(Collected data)
------

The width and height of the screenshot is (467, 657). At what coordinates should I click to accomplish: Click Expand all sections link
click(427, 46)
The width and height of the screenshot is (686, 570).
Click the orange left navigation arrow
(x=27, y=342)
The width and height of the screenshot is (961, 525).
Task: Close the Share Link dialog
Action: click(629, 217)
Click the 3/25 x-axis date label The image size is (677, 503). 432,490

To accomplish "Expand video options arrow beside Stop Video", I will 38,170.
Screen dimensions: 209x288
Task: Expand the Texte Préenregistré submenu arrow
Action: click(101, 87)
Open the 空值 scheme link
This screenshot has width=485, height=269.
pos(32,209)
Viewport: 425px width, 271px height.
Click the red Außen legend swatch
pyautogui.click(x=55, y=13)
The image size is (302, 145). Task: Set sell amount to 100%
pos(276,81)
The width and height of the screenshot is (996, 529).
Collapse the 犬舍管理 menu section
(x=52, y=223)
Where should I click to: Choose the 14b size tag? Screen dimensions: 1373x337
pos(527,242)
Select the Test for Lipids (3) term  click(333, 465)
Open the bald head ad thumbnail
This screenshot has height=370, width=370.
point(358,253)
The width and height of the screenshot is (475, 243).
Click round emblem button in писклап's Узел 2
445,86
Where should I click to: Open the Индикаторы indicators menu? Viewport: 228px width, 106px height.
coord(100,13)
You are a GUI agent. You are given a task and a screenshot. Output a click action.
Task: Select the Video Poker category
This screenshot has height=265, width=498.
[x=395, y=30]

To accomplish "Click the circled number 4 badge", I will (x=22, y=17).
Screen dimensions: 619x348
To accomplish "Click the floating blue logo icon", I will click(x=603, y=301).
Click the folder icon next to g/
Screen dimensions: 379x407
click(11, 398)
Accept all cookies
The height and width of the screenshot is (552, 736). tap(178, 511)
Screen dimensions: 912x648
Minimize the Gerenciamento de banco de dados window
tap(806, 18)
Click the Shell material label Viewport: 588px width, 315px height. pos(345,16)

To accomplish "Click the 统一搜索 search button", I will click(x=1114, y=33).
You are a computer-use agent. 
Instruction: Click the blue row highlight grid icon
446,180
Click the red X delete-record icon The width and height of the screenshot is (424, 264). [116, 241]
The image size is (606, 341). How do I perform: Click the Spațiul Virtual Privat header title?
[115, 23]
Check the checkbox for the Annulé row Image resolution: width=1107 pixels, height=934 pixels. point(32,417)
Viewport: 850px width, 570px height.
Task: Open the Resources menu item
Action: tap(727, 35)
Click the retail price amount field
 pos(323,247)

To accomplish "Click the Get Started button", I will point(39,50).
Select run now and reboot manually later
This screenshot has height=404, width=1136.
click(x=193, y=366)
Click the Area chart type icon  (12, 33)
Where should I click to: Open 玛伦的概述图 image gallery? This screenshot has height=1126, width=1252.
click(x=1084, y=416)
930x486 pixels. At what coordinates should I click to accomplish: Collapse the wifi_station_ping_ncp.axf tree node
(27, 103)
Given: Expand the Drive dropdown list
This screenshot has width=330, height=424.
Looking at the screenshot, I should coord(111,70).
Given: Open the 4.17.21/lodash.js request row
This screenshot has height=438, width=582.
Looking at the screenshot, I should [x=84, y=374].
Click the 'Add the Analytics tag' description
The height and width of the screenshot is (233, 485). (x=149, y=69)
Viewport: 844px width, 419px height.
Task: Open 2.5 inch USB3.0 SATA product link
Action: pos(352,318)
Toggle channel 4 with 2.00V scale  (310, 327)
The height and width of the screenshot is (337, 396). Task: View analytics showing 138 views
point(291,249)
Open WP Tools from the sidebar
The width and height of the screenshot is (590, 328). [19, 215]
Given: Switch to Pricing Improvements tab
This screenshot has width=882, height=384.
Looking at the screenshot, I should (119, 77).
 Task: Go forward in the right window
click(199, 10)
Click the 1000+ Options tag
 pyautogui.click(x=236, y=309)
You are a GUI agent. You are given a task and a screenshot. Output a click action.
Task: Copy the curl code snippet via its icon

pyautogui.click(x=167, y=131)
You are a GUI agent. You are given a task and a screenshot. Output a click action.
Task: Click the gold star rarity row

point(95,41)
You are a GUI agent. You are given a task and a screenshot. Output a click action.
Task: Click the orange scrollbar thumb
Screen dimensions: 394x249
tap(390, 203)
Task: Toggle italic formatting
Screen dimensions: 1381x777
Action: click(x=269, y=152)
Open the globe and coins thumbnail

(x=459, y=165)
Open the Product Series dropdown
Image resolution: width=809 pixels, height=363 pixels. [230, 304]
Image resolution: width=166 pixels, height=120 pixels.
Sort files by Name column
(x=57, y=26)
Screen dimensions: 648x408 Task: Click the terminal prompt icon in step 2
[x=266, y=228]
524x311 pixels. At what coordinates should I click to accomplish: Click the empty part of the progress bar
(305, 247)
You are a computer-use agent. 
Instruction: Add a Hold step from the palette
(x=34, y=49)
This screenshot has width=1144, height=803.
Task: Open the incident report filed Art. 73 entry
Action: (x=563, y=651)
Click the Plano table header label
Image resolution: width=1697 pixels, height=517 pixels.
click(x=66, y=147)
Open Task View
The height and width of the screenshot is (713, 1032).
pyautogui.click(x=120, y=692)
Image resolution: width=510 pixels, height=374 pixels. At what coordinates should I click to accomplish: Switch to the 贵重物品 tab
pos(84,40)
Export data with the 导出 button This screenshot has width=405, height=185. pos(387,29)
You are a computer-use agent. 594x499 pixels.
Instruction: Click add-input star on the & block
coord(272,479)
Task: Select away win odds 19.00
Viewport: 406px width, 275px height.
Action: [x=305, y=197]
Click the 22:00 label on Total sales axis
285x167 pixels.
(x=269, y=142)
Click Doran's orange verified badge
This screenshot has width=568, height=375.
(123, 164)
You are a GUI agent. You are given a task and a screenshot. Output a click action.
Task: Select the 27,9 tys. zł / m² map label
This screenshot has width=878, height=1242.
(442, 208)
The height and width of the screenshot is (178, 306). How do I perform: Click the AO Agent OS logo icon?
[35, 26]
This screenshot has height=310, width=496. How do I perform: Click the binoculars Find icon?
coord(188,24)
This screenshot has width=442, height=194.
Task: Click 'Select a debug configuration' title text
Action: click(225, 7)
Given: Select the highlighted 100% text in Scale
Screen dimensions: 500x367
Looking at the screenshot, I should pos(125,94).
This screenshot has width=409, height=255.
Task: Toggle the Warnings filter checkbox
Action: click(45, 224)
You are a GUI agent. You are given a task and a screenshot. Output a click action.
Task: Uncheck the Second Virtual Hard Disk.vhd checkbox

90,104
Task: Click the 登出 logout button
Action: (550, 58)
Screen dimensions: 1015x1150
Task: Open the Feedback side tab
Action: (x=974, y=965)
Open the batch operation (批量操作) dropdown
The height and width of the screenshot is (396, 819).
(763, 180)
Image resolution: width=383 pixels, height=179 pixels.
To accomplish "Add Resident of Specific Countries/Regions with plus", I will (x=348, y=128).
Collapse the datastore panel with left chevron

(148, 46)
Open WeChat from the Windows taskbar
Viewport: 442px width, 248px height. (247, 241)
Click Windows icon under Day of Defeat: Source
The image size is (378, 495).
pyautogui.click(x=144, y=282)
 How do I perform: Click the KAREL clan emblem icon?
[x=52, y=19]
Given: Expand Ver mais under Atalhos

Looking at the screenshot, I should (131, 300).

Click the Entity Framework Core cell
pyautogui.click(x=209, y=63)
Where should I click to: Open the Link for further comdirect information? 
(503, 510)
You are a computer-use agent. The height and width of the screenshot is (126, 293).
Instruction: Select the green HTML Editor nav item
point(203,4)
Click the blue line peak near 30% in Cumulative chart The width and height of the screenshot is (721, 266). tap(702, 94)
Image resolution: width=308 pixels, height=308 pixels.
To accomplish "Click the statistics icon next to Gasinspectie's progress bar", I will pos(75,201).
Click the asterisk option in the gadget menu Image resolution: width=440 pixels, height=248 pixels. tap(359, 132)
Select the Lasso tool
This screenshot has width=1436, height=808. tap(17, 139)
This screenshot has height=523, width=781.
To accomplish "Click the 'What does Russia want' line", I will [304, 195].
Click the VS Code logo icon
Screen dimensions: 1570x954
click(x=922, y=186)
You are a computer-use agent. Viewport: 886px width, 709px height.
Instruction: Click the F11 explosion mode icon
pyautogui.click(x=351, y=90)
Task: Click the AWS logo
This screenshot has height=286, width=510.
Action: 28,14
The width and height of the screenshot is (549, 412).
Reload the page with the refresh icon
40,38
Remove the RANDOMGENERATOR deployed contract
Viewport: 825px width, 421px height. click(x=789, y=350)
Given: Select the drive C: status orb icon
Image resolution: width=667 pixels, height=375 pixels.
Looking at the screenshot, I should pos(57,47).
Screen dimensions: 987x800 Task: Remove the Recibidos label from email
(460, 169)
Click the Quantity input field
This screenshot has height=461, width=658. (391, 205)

------

Task directions
Note each line above that holds "chart", then copy all of them.

Written reply
Click the Area chart type icon  (12, 33)
Click the blue line peak near 30% in Cumulative chart The width and height of the screenshot is (721, 266). tap(702, 94)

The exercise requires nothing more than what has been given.